» Goal of the exercise
Lay out the listing below as a numbered list, skipping blank lines and leaving out the pictures.
— begin Provided entries —
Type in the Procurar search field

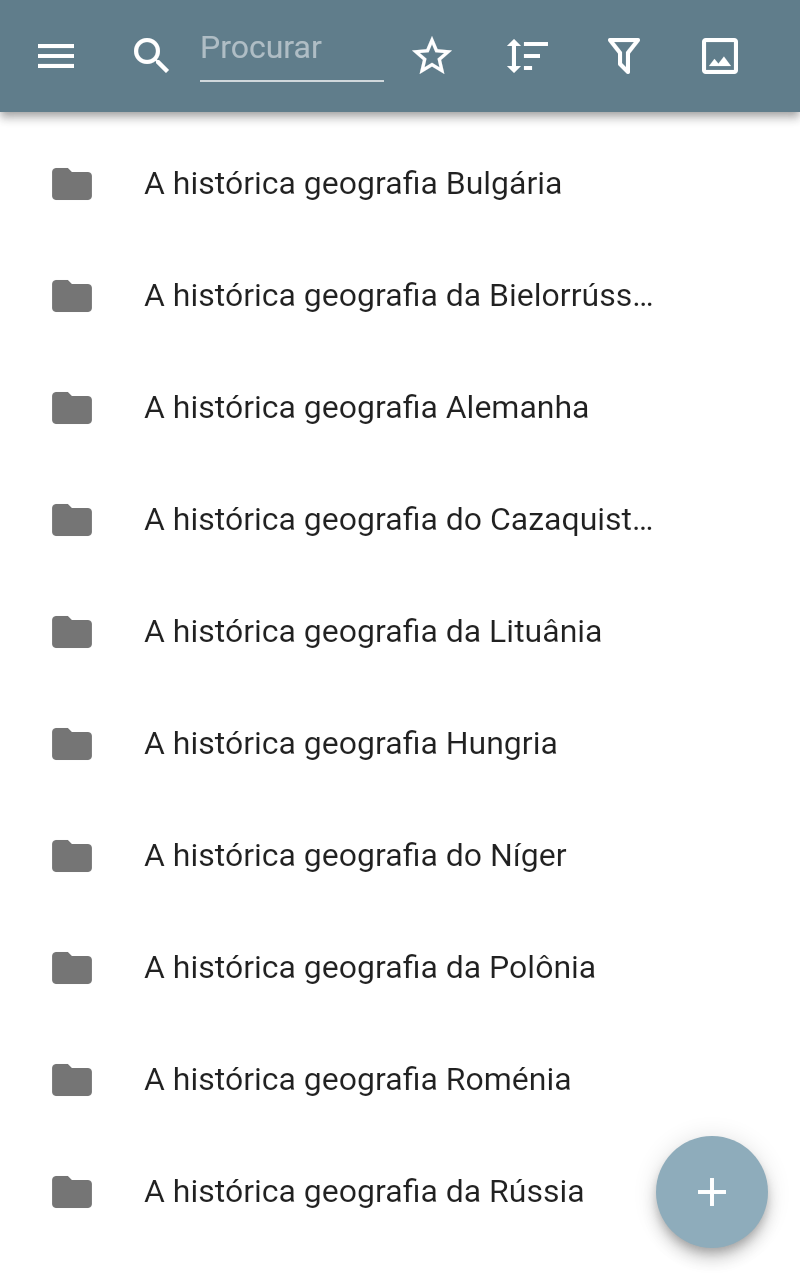(291, 50)
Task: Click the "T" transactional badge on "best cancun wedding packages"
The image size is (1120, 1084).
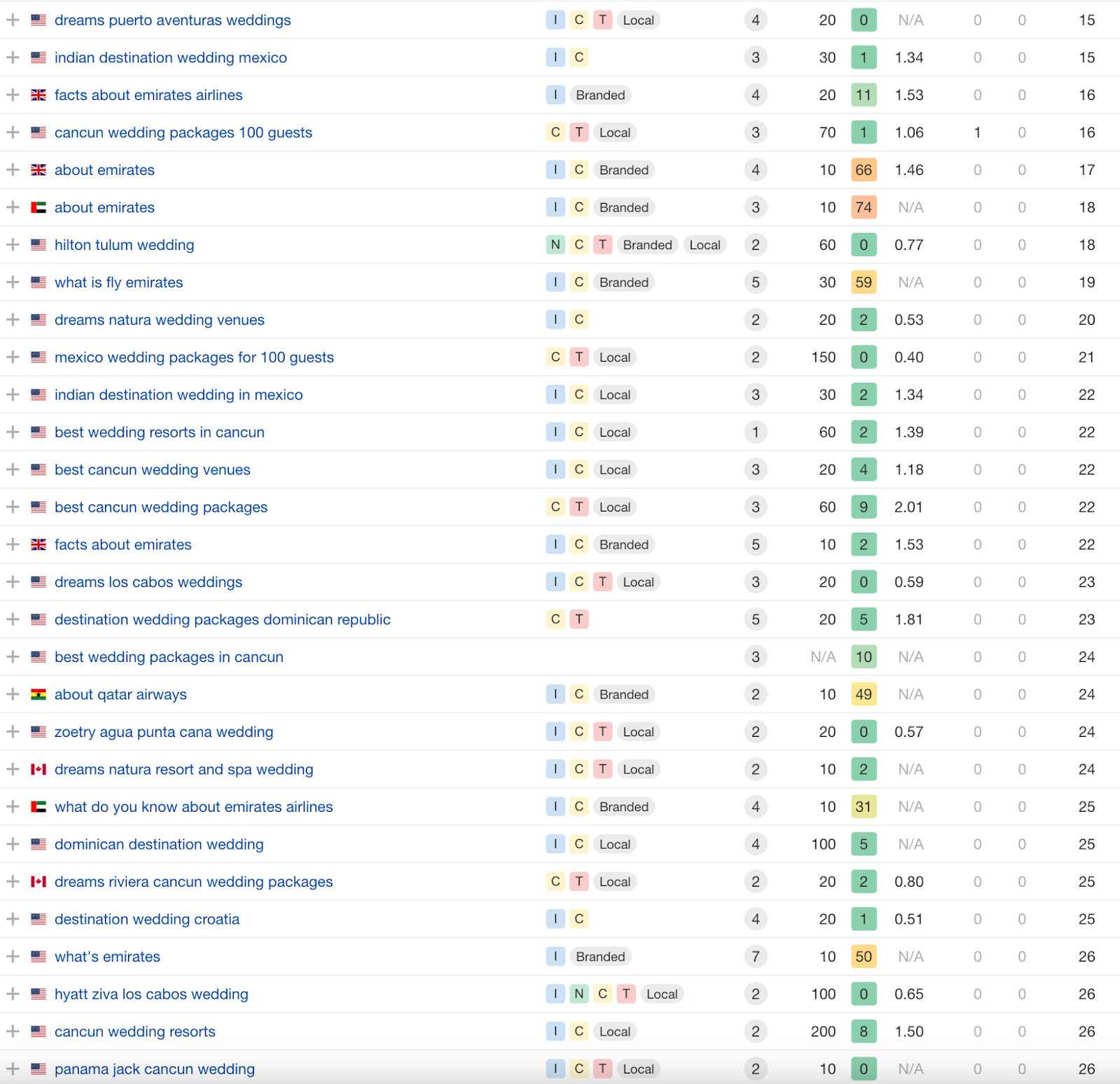Action: [580, 507]
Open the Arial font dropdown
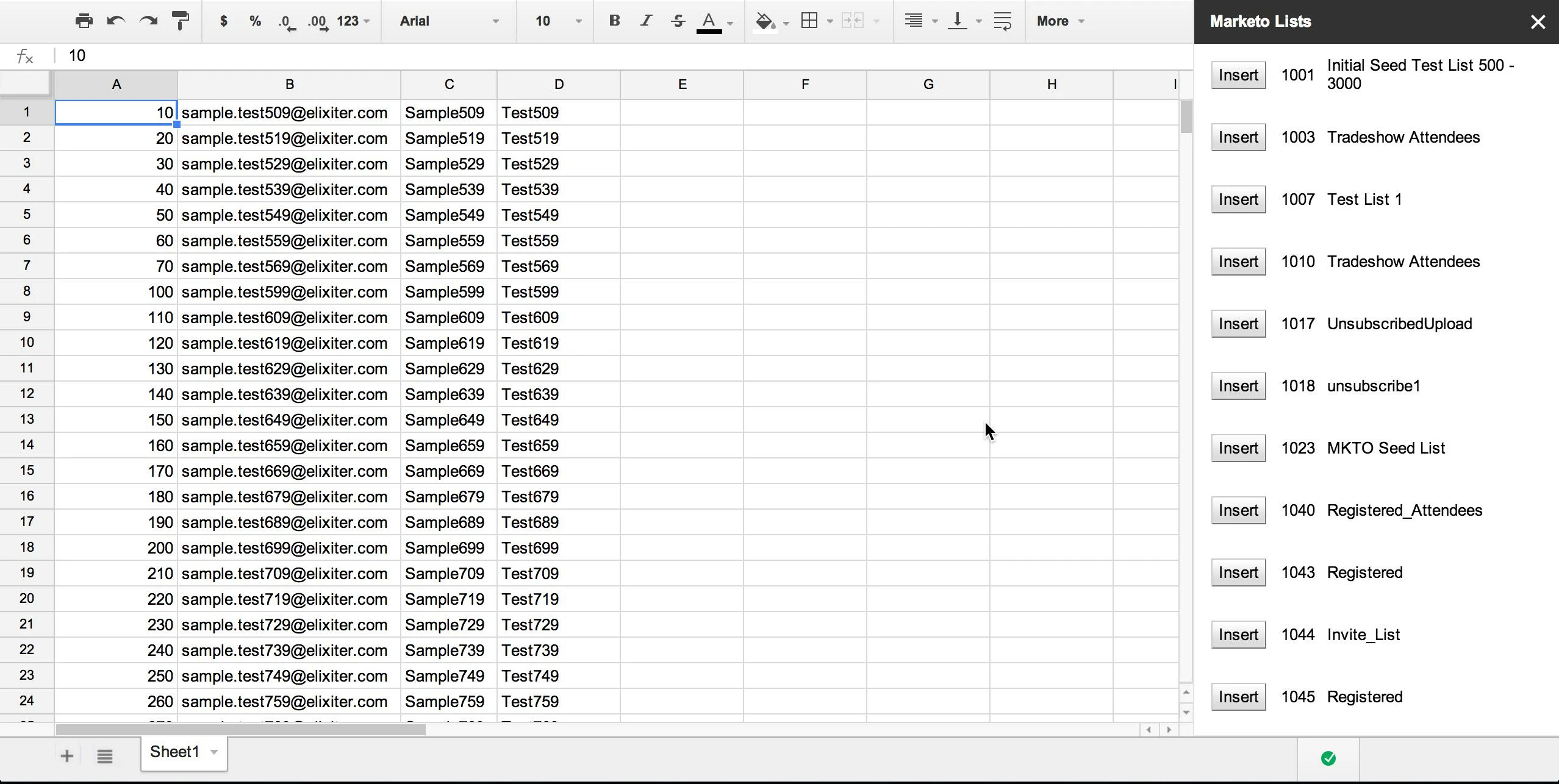Screen dimensions: 1559x784 tap(448, 21)
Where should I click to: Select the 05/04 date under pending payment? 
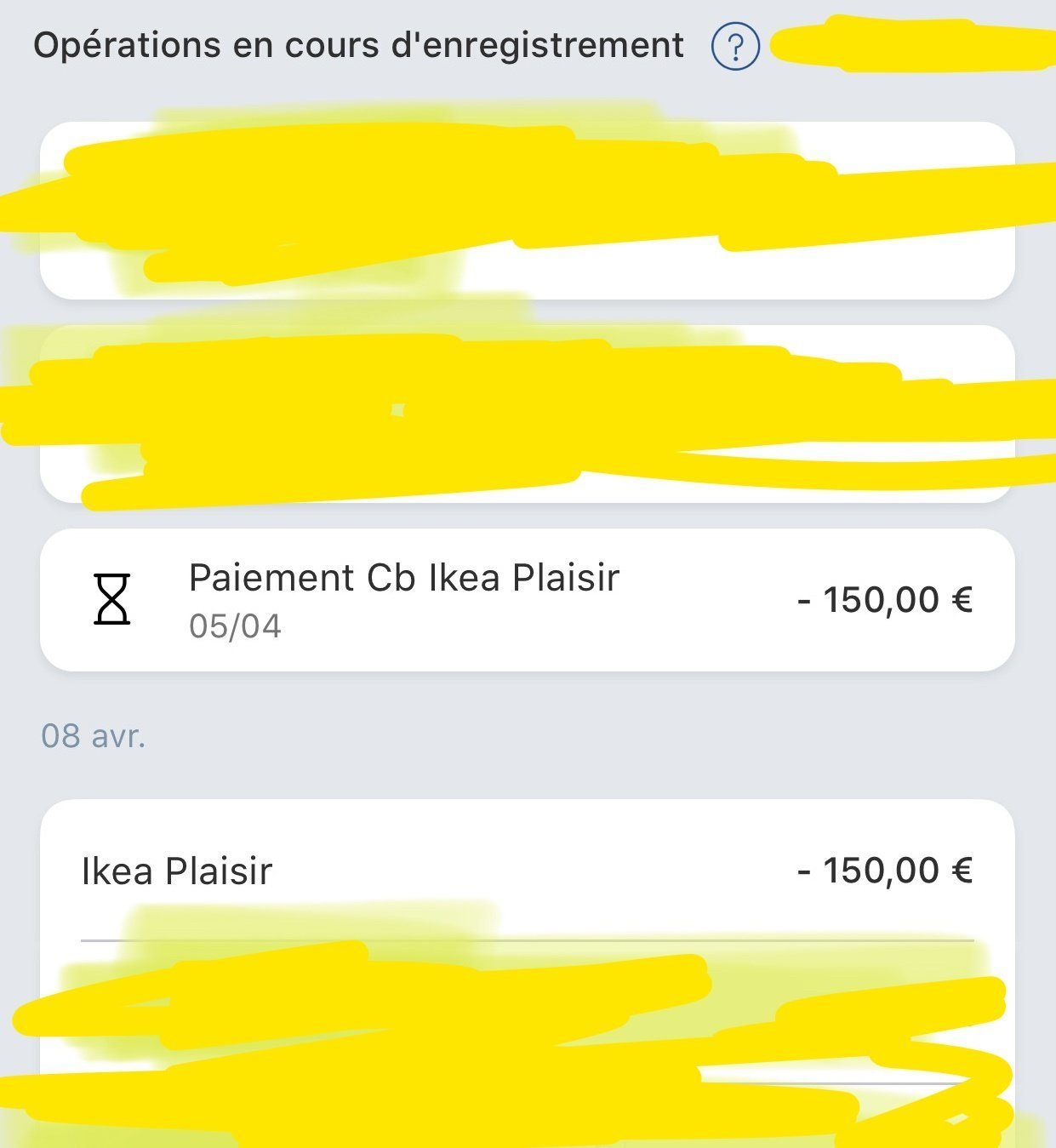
— end Provided entries —
» Correct output
1. Type in the Procurar search field
2. (291, 50)
3. Task: Click the "T" transactional badge on "best cancun wedding packages"
4. The image size is (1120, 1084).
5. Action: [580, 507]
6. Open the Arial font dropdown
7. Screen dimensions: 1559x784 tap(448, 21)
8. Where should I click to: Select the 05/04 date under pending payment? 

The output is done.